Pourtant, la première heure laissait présager du pire. Épurant son style (et celui de son directeur de photographie Janusz Kaminski), Spielberg renoue le temps d'un film au classicisme hollywoodien proche d'un John Ford. Un style qui donne alors un côté kitsch à cette heure d'introduction un peu laborieuse dans cette campagne anglaise où le cinéaste pose cette amitié entre Albert, le jeune homme, et Joey, le cheval. Où il pose le drame familiale mais également la guerre qui s'annonce.
Et puis, le moment de la séparation forcée vient. Le père d'Albert vend Joey à l'armée anglaise pour pouvoir payer le loyer qu'il doit au propriétaire de son terrain. Albert, en larmes, promet alors à Joey de le retrouver. A partir de ce moment-là, de cette séparation, Cheval de Guerre (War Horse en version originale) entre dans une toute autre dimension.


A travers une maitrise époustouflante de la mise en scène, le réalisateur américain donne à l'épopée de Joey un souffle lyrique, épique. Lancé dans ce conflit, ce cheval est le témoin de cette guerre et de son absurdité donnant des moments sublimes,émouvants comme la soudaine prise de conscience d'un soldat qui s'approche brutalement de la mort. Si, au premier abord, le film semble être d'une niaiserie sans nom, c'est bien mal percevoir le message de cet humaniste blessé qu'est Spielberg. En ces temps troublés, les valeurs ne sont plus les mêmes. Les hommes sacrifient la jeunesse, ne semblent pas toujours comprendre l'absurdité de cet affrontement. Seul Joey, somme de valeurs universaliste, parviendra à les rassembler, un court instant, dans une scène magnifique entre deux soldats ennemis qui tentent de libérer le cheval des barbelés dont il est prisonnier.

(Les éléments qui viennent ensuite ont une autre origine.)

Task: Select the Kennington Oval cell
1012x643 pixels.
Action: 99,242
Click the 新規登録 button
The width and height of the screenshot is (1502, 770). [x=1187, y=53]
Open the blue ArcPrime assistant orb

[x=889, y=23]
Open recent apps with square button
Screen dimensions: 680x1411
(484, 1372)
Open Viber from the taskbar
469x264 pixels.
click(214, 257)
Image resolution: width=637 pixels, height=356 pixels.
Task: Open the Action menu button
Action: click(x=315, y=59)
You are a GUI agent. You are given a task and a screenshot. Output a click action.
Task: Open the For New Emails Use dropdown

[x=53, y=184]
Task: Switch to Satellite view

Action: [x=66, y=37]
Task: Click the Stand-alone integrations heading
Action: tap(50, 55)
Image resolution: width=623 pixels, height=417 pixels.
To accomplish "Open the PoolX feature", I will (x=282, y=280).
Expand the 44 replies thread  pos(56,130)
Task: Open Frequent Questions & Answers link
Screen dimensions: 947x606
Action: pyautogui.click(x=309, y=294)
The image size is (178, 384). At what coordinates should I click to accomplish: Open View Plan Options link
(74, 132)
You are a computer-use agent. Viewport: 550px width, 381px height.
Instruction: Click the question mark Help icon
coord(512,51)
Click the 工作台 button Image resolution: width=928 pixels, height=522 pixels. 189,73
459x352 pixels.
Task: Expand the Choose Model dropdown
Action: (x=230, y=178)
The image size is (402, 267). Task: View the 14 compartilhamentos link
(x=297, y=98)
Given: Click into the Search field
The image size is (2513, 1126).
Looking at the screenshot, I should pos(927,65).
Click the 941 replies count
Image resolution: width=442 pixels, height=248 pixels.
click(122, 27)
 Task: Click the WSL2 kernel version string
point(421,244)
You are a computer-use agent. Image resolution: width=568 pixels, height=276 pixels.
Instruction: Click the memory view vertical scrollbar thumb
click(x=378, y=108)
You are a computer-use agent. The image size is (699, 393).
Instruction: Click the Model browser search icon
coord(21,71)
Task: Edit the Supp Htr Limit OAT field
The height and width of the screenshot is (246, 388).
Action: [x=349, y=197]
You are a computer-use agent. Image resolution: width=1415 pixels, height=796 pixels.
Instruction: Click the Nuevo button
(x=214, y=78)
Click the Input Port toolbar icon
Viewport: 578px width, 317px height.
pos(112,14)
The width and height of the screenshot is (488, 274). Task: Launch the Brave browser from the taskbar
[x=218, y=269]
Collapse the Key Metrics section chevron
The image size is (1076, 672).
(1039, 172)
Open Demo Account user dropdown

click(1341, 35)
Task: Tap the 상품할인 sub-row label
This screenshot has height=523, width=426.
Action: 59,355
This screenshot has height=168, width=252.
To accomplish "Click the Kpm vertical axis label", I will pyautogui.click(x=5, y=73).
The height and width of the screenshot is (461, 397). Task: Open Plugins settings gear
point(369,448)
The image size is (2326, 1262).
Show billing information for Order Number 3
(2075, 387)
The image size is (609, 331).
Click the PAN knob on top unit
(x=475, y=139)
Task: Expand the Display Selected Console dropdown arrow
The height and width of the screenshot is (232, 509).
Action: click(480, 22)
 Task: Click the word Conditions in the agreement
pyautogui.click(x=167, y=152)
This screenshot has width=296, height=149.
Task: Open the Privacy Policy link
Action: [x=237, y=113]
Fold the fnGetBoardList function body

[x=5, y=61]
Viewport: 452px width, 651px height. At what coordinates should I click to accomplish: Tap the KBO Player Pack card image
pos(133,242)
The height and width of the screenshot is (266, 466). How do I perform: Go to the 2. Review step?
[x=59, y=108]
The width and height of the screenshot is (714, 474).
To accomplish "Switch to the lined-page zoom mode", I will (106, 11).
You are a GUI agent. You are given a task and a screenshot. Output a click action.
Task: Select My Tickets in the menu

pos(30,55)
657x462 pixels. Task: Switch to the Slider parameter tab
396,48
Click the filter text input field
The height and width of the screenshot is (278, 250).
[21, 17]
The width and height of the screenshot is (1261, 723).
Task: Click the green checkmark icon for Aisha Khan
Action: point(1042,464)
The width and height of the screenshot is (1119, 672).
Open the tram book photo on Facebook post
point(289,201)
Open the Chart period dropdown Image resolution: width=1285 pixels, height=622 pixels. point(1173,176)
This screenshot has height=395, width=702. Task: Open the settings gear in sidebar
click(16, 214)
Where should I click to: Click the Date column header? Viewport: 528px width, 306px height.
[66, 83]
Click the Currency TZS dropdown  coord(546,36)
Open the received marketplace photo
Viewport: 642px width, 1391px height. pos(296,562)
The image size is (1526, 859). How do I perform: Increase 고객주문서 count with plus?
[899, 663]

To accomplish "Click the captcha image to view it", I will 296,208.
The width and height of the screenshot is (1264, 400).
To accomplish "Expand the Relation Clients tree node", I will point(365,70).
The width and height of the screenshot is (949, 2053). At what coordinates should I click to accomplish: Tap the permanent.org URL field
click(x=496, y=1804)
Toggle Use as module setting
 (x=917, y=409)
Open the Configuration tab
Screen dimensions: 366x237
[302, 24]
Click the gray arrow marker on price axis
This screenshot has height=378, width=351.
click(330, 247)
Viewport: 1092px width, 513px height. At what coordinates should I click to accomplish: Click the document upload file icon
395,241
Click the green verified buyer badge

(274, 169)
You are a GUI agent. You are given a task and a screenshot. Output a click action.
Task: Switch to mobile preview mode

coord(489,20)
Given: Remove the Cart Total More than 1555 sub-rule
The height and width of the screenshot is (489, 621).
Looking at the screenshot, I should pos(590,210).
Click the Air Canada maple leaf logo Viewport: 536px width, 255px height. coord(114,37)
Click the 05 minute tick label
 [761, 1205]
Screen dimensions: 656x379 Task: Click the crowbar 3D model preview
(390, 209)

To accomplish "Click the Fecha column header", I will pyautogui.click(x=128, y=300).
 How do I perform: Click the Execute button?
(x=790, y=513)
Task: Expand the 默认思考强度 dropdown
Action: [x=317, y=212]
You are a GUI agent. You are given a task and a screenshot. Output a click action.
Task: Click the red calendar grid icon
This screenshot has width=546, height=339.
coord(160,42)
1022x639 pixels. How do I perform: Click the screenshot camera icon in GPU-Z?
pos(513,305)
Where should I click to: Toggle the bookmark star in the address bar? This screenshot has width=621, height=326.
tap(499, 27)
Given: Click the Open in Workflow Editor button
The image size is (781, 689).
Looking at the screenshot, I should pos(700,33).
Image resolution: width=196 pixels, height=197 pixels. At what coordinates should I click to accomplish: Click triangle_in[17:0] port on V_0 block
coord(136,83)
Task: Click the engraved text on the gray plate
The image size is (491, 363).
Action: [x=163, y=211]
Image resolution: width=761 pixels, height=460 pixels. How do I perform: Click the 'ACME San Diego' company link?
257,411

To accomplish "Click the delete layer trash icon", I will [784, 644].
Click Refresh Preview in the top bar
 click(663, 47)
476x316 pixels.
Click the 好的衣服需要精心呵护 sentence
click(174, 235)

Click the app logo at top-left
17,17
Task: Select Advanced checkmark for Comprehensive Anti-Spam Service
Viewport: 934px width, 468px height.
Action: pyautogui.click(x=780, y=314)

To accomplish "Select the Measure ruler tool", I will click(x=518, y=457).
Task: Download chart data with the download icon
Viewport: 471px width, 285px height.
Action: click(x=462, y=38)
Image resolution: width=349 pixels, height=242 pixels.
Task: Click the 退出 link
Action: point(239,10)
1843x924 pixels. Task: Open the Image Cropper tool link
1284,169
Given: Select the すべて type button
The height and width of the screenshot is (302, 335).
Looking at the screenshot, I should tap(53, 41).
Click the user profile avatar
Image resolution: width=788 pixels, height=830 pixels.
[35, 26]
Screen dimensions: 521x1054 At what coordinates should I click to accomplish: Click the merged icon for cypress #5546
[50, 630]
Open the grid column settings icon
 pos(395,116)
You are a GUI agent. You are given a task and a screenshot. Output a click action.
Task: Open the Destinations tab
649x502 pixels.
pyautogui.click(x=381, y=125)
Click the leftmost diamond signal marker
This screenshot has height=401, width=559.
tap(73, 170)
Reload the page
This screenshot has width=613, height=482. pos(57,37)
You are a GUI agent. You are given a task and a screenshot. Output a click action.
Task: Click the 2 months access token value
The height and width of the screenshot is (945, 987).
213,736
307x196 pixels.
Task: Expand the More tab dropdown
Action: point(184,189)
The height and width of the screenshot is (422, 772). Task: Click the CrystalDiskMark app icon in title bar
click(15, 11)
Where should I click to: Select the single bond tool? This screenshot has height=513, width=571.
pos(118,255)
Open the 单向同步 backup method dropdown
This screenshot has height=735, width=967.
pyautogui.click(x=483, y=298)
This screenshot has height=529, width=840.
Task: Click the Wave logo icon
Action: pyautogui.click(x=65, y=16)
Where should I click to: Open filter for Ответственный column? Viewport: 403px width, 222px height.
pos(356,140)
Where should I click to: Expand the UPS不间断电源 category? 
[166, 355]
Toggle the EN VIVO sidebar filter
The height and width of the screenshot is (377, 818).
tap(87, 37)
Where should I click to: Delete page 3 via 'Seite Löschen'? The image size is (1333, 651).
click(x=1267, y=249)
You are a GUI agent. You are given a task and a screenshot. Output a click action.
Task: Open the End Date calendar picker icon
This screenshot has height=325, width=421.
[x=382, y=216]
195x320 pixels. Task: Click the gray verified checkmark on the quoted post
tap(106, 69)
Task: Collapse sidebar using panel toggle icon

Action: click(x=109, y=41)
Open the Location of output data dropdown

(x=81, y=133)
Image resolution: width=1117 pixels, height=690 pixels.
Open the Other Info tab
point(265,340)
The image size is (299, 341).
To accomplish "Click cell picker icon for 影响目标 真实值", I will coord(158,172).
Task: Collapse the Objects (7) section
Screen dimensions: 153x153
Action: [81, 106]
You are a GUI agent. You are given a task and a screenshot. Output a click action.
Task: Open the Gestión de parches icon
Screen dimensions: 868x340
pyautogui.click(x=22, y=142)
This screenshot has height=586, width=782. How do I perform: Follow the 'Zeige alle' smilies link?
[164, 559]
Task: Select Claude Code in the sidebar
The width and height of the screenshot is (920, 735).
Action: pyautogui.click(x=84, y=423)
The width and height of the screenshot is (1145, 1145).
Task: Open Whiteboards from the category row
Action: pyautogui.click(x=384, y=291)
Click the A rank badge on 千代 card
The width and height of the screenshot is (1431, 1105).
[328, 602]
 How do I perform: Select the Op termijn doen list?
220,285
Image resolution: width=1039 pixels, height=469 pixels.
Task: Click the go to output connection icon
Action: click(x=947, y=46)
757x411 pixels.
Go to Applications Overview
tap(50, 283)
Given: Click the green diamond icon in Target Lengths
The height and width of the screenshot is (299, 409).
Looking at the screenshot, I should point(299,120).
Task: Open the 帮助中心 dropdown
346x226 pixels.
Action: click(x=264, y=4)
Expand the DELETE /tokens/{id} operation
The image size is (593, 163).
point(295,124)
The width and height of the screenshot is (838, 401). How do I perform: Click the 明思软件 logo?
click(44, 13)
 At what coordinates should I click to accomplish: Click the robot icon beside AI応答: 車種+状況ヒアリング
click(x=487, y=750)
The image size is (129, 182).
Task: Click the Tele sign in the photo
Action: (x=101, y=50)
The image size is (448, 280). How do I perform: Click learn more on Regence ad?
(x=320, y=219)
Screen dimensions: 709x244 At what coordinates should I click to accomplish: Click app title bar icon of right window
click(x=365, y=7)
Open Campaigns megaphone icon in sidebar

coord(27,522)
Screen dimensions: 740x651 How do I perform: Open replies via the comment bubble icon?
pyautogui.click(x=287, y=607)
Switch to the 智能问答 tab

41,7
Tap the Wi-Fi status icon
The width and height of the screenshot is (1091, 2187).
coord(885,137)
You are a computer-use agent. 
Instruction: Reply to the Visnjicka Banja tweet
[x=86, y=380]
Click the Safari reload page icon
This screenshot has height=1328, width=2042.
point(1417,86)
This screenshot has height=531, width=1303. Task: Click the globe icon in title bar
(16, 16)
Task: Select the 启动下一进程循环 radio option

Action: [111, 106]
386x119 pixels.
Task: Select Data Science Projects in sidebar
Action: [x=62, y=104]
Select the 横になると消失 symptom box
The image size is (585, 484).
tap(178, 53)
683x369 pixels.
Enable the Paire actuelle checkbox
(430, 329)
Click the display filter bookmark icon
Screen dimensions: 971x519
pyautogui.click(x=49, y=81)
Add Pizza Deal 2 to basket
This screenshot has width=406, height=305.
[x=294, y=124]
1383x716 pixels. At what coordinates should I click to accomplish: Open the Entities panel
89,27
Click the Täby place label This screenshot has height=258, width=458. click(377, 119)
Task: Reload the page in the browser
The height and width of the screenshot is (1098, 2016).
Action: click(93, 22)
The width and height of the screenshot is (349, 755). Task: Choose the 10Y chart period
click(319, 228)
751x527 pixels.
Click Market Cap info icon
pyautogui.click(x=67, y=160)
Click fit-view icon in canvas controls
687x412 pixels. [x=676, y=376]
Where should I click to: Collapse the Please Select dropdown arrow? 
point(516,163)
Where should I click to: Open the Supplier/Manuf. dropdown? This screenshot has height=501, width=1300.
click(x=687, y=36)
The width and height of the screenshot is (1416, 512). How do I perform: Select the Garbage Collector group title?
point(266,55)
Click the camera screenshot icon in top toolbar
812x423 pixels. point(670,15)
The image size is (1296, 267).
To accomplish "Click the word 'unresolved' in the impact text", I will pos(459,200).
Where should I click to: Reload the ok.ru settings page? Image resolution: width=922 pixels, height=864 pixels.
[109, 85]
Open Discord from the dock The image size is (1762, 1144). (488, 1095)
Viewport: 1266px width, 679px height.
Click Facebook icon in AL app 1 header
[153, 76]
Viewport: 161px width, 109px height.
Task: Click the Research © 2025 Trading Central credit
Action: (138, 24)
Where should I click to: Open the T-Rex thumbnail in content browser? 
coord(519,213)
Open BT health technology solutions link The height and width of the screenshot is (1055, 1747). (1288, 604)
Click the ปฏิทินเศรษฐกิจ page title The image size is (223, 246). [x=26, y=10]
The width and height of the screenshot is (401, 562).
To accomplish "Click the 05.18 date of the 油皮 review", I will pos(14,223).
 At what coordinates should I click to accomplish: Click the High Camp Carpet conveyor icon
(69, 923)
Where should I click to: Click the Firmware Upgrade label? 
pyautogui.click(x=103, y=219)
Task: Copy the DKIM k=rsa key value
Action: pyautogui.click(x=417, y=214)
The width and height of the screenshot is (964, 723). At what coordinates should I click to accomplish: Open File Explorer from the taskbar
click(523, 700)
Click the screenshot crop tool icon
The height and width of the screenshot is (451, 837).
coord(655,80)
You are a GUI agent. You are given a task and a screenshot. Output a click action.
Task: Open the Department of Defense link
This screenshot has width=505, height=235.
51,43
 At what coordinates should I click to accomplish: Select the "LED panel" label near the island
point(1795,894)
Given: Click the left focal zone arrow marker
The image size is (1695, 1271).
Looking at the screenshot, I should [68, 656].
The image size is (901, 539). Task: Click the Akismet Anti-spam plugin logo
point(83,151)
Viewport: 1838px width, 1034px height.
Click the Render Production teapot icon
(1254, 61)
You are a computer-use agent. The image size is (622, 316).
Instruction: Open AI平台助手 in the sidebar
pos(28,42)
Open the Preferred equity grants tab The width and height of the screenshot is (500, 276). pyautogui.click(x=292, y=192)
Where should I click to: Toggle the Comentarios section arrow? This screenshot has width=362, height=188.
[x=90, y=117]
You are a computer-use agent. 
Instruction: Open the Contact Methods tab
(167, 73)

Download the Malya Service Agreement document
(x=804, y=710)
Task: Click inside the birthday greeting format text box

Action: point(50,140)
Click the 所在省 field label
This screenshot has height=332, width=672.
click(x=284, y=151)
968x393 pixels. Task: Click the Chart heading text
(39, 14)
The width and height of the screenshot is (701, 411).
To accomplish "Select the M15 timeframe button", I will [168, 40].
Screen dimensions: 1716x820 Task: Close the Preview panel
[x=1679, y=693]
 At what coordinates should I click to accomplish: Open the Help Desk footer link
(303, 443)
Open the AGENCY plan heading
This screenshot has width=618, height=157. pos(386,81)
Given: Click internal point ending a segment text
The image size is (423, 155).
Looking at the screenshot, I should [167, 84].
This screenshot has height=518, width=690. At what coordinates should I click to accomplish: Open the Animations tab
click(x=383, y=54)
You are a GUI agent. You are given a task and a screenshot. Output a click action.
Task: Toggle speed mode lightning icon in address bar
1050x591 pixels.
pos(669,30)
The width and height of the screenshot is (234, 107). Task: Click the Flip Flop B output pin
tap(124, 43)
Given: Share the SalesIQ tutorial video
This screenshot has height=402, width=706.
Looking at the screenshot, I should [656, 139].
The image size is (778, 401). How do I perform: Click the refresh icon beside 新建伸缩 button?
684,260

Fil rouge du récit, le cheval d'Albert traverse de nombreux paysages et rencontres de nouvelles personnes. Ces rencontres donnent de multiples facettes à la narration apportant des histoires dans l'Histoire. De la petite fille française vivant avec son grand-père (partie un peu faible mais rattrapée par la petite histoire des pigeons, récit métaphorique de la mort de ses parents) aux jeunes soldats allemands qui veulent s'échapper de cet enfer, Cheval de Guerre regorge de grands moments. D'un cheval propulsé à vif allure dans les tranchées pendant les opérations, d'une mort voilée par les pâles d'un moulin ou encore de la scène de fin, Steven Spielberg démontre encore une fois qu'il excelle dans l'art de raconter des histoires et surtout qu'il n'a rien perdu de son talent de cinéaste. La mise en scène est époustouflante !!


Cheval de Guerre est probablement l'un des meilleurs films de l'année 2012. C'est un film ambitieux, beau (Janusz Kaminski a fait un travail formidable), poétique, épique qui n'oublie pas l'intime et touche forcément le spectateur un peu intelligent qui ne se laisse pas aller au courant cynique, trash du cinéma américain actuel. Cheval de guerre est un grand film.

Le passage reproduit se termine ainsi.